### Job
Reproduce the entries word for word, starting at their first line and stopping after the line that contains "coord(683,31)", with both of those lines included.

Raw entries
## Begin
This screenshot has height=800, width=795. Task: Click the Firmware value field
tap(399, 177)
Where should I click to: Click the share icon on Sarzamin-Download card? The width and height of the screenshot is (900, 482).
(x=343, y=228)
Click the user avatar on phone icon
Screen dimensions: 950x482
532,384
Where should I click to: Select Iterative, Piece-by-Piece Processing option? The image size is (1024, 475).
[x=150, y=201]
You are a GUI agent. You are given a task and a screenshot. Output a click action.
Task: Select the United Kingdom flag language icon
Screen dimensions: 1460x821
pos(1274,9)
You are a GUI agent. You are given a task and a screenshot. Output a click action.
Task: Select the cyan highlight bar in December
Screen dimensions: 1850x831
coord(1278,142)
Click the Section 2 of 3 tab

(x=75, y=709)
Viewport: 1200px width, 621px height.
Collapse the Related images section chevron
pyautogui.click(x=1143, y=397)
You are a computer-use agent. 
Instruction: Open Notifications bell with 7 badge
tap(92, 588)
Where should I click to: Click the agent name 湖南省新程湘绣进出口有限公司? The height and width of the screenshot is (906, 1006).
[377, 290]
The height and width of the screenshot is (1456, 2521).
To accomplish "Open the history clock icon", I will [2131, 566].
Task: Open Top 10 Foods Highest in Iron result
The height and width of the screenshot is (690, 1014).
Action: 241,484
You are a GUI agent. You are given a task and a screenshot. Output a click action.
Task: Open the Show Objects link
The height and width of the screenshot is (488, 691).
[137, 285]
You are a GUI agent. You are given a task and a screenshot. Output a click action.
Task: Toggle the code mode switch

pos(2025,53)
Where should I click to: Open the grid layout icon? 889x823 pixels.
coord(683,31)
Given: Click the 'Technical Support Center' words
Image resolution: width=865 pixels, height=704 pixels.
## End
### Finished exercise
This screenshot has height=800, width=795. Task: Click the Firmware value field
tap(399, 177)
Where should I click to: Click the share icon on Sarzamin-Download card? The width and height of the screenshot is (900, 482).
(x=343, y=228)
Click the user avatar on phone icon
Screen dimensions: 950x482
532,384
Where should I click to: Select Iterative, Piece-by-Piece Processing option? The image size is (1024, 475).
[x=150, y=201]
You are a GUI agent. You are given a task and a screenshot. Output a click action.
Task: Select the United Kingdom flag language icon
Screen dimensions: 1460x821
pos(1274,9)
You are a GUI agent. You are given a task and a screenshot. Output a click action.
Task: Select the cyan highlight bar in December
Screen dimensions: 1850x831
coord(1278,142)
Click the Section 2 of 3 tab

(x=75, y=709)
Viewport: 1200px width, 621px height.
Collapse the Related images section chevron
pyautogui.click(x=1143, y=397)
You are a computer-use agent. 
Instruction: Open Notifications bell with 7 badge
tap(92, 588)
Where should I click to: Click the agent name 湖南省新程湘绣进出口有限公司? The height and width of the screenshot is (906, 1006).
[377, 290]
The height and width of the screenshot is (1456, 2521).
To accomplish "Open the history clock icon", I will [2131, 566].
Task: Open Top 10 Foods Highest in Iron result
The height and width of the screenshot is (690, 1014).
Action: 241,484
You are a GUI agent. You are given a task and a screenshot. Output a click action.
Task: Open the Show Objects link
The height and width of the screenshot is (488, 691).
[137, 285]
You are a GUI agent. You are given a task and a screenshot. Output a click action.
Task: Toggle the code mode switch

pos(2025,53)
Where should I click to: Open the grid layout icon? 889x823 pixels.
coord(683,31)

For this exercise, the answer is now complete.